When I think of traditional Easter recipes; lamb always comes to mind. For some reason (most likely my mother’s old Betty Crocker cookbook), I envision a vintage 1950’s table setting with a perfectly roasted leg of lamb, a side of bright green mint jelly and a jiggling aspic. This Easter lamb shanks recipe is a great way to feature lamb without a lot of fuss.
A leg of lamb can be daunting…and expensive (and not very practical for a small family). Lamb shanks are a much more affordable option for Easter. Whether you have a large gathering this Easter or a small one, lamb shanks are easy to cook and come out of the oven fork-tender and delicious. I often see lamb shanks on sale at my local grocery store for a few dollars apiece, but I scored these for only a few cents more from a local organic & grass-fed farm co-op.

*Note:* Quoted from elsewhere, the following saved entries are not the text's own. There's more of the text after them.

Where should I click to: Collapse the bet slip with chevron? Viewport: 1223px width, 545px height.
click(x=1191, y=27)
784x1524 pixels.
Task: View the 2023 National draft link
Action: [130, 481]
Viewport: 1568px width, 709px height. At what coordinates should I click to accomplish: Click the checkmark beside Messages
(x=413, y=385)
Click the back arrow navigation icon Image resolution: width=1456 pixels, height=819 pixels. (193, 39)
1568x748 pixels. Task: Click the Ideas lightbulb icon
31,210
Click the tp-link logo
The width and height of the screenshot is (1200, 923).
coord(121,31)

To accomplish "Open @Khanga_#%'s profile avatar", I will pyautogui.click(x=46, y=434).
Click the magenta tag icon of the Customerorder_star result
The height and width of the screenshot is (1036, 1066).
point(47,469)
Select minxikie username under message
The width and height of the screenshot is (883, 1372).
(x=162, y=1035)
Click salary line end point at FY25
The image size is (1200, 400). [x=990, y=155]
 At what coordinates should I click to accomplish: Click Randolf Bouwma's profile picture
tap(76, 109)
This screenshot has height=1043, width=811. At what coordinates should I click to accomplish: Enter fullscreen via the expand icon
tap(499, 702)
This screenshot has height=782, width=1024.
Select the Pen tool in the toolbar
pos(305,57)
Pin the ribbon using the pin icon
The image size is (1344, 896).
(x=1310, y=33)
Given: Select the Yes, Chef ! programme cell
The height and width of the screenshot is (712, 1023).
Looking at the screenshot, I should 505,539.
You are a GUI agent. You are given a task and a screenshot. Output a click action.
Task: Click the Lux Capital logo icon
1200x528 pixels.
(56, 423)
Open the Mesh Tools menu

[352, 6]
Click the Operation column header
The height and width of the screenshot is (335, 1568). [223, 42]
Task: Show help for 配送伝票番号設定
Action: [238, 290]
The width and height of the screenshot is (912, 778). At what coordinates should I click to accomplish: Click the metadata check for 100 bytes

If you want a fancy presentation, you can spend some extra time frenching the lamb shanks. This involves removing the meat and fat from the bottom of the shank; exposing the bone so when the shanks are cooked, they look like a big drumstick. I don’t bother, though. They look just fine like they are.
This Easter lamb shanks recipe only takes about 15 minutes to prep. It cooks in the oven for several hours and creates its own flavorful sauce full of carrots, celery, onion and herbs. I like to serve it with saffron rice but it will work equally well with mashed or roasted potatoes.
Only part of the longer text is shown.